W najbliższy czwartek opiszemy kilka z wielu historii mieszkańców Kętrzyna, którzy czekają na remonty chodników czy dróg, które umożliwią lepsze życie.

33 thoughts on “Kto jest ważniejszy w Kętrzynie? [ZAPOWIEDŹ]

  1. Marian umie się ustawić w życiu. To zwolnili z pracy , to znowu zatrudnili. To Krzysztofem trzymał a teraz z Ryszardem. NIe wspomnę, że kręci się przy z duchownym Stanisławem.

  2. To już od dawna wiadomo, że „szczwany” lisek, to prawda najpierw nieodłączny „przyjaciel” Krzysztofa, a potem co? o 360 stopni odwrót. A co to było tak głośno z tym podłączeniem się do sieci Zakładu Energetycznego, gdzie pracował? czysta komedia itd. itd. Żenada i wstyd, ale widać, że czuje się „nieśmiertelny”.

      1. Każdy grzesznik może sie nawrócić:
        – wyznanie grzechu,
        – czynny żal za grzechy,
        – pokuta i naprawienie krzywd (zwrot pieniędzy za zużyty prąd i wylany asfalt?)

  3. Marian stary cwaniak wywinal sie za kradziez energii elektrycznej a teraz dla ksiedza baldachim nosi.
    A nas wybrocow znowu oszukal jak zbieral podpisy o parking ale o prakin przed sklepem swoim”BOMA”

  4. Im mniej godni swoich urzędów są ci, którzy je piastują, tym pewniej się czują i tym mocniej się nadymają głupotą i bezczelnością. (Demokryt z Abdery)

  5. Wszyscy są dobrzy jak trzeba podpisy zbierać. Ale jak coś załatwić mieszkańcom żeby było lepiej to już nie, tylko sobie.

  6. odczepcie się od Toruńskiego, czy był inny odważny , który odczepił się od byłego burmistrza w czasie kadencji?

    1. Racja, taki kucharz to wręcz przeciwnie odryl swoją sympatie na całość ciasteczka i kawkę podawał, zresztą tylko do tego się nadaje.

    2. A czy wiesz dlaczego pan Toruński „odczepił się” od byłego burmistrza?

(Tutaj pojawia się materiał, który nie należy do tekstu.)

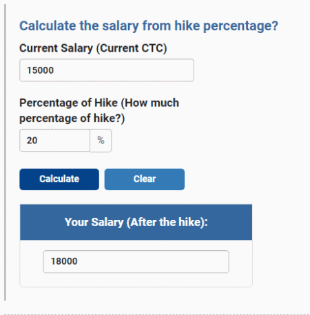Click the heading Calculate the salary from hike percentage?

tap(149, 26)
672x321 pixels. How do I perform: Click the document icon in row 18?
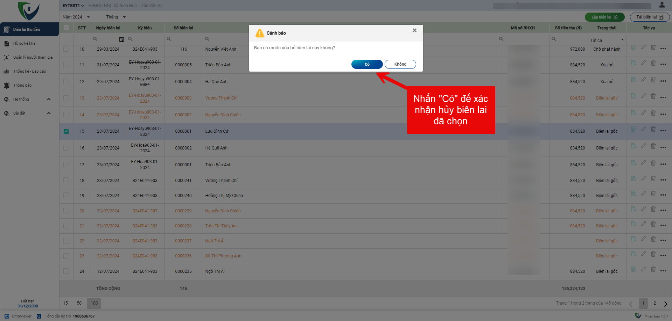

Jak uważasz go za bohatera to napisz.

  7. Wróbel, ile kosztowała półka na znicze, bo za serce na nakrętki wydaleś ponoć kilka dobrych tysięcy złotych. Szkoły sponsorów znalazły. Tobie się nie udało znaleźc sponsora? Żądamy informacji na sesji.

  8. Do wpisu powyższego „Jolanta”.
    A ty kobieto dobrze się czujesz?
    Czy masz łeb zryty od alkoholu?
    Jaki odważny , załatwił swój interes i przeszedł na ciemną stronę mocy.

  9. Co tak bronisz go kobieto, a teraz jest odważny, żeby odczepić się od nieudaczników i nierobów wyciągających kasę mieszkańcom i zadłużających miasto Kętrzyn? Nie, bo sam jest taki, jeszcze śmiechu warte chce być w kościele zasłużony ( chyba ksiądz nie wie wszystkiego o nim?), ten fałsz to na kilometry widać nie tylko u niego, ale też u innych obecnych szui…

  10. Panie przewodniczący rady, to kiedy sesja? Mieszkańcy nie mogą się doczekać wyjaśnień, dlaczego miasto straciło 14 milionów złotych na poprawę infrastruktury drogowej.

    1. Po co zamiatać? Trzeba poczekać na wiatr.
      Po co sprzątać kupy? Czy nie lepiej poczekać na jakąś ulewę. Popłyną z wodą.

  11. Nigdy dotąd Kętrzyn nie był tak brudny. Nie dziwię się że inwestorzy omijają go szerokim łukiem. Wybrałam się na spacer chodnikiem ul. Pileckiego. Na całej długości drogi co 1-2 metry psie kupy. Z resztą pozostałe części miasta tak samo. Wstyd panie burmistrzu. Nie panuje pan nad porządkiem miasta. Gdzie jest komunalnik? Za poprzednika było to nie do pomyślenia. Wstydu i hańba.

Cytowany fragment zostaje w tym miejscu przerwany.